Nous n’interviendrons pas dans la polémique. Que Yann Moix ait un prix à payer pour ses erreurs de jeunesse n’est que justice. Qu’il se débrouille avec son passé, sa famille, il s’en est plutôt bien sorti. Qu’il ait fait le chemin inverse de Julien, le salaud de L’Enfance d’un chef de Jean-Paul Sartre, c’est tant mieux. Au moins ne porte-t-il pas la moustache. Qu’il s’excuse de ses mensonges, de ses méfaits, c’est la moindre des choses. Nous avons le sentiment qu’il ne perdra pas beaucoup de ses lecteurs et qu’il survivra à sa « légende noire », comme d’autres, de Céline à Houellebecq. Ce n’est pas là ce qui nous intéresse.

CONSIGNE DE TRAVAIL 1:
Répondez brièvement aux questions suivantes sur le texte consacré à Yann Moix.
(a) Quel personnage le texte présente-t-il comme « le salaud » d'une œuvre de Jean-Paul Sartre, et de quelle œuvre s'agit-il ?
(b) Selon le texte, qu'est-ce que Yann Moix ne porte pas ?
(c) Quels écrivains le texte nomme-t-il parmi ceux qui ont survécu à leur « légende noire » ?
CONSIGNE DE TRAVAIL 2: Reprenez le texte consacré à Yann Moix à la suite de sa dernière phrase et poursuivez-le sur quelques phrases, dans le même ton.

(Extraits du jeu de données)

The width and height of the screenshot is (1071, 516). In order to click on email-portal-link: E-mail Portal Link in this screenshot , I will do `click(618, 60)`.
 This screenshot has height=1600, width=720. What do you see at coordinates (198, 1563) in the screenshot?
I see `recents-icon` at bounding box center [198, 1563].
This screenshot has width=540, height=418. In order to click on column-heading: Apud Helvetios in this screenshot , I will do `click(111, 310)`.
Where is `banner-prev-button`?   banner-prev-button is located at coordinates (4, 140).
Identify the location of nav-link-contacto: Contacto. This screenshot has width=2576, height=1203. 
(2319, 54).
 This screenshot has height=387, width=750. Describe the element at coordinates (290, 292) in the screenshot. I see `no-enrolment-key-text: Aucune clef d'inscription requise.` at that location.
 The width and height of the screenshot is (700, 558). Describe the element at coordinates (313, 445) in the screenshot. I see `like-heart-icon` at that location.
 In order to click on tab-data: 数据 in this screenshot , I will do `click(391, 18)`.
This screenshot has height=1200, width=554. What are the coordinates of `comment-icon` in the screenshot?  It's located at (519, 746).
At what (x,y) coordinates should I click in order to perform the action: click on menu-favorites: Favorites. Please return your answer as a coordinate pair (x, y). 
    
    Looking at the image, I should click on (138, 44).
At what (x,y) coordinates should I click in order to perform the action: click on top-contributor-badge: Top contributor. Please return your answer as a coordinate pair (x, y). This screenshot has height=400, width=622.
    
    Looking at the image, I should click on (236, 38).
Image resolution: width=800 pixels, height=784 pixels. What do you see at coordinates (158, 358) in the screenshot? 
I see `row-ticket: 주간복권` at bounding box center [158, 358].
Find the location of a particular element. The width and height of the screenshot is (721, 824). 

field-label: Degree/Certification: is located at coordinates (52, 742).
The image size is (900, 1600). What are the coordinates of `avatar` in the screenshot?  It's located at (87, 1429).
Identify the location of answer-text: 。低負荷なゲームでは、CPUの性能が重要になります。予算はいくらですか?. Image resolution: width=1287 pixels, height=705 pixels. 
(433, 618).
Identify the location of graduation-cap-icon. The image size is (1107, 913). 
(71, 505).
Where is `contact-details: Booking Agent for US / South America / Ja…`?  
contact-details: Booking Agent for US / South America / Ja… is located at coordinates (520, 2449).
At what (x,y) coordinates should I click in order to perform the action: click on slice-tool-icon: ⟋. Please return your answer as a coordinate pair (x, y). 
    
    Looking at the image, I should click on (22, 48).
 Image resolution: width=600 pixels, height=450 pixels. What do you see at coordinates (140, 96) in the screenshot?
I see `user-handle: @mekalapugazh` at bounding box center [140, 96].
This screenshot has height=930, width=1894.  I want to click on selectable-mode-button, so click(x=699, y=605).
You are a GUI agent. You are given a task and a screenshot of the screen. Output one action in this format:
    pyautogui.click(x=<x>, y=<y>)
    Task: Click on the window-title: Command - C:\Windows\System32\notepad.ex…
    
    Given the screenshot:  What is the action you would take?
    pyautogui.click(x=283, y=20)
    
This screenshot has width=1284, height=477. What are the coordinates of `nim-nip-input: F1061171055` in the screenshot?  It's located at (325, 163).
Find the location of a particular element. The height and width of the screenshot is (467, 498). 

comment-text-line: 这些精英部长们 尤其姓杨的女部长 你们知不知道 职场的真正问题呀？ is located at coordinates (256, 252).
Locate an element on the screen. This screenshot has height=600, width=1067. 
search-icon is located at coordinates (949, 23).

RÉPONSE DE L'EXERCICE 1:
(a) Julien, dans L'Enfance d'un chef.
(b) La moustache.
(c) Céline et Houellebecq.

RÉPONSE DE L'EXERCICE 2:
Ce qui nous interpelle, c’est qu’il appelle ces dessins des « bandes dessinées ». Il a utilisé ce terme de nombreuses fois dans cette émission. Or, nous en avons vu quelques-uns, de ces dessins, publiés sur le site de L’Express. Montrant des vieillards édentés, des juifs caricaturés en porcs, ils sont médiocres, conçus pourtant par un adulte de 21 ou 22 ans. En attendant la publication d’une intégrale (après tout, les écrits antisémites de Céline ont bien failli être publiés chez Gallimard...), nous ne voyons pas ici de « bande dessinée ». Ce sont ce que l’on appelle en anglais des « cartoons », en français -et l’on voit bien là où est la gêne de Yann Moix lorsqu’il doit utiliser ce vocable : des dessins d’humour.
Or, nous pensons que la bande dessinée, par sa complexité même, n’a pas ces attributs. La caricature l’a, car il s’agit d’un trait, d’un échappement, au mieux d’une « gaffe pathologique » telle que la définissait René Goscinny décrivant ce genre d’humour noir que l’on ne peut réprimer « devant un cul de jatte affligé de cécité ».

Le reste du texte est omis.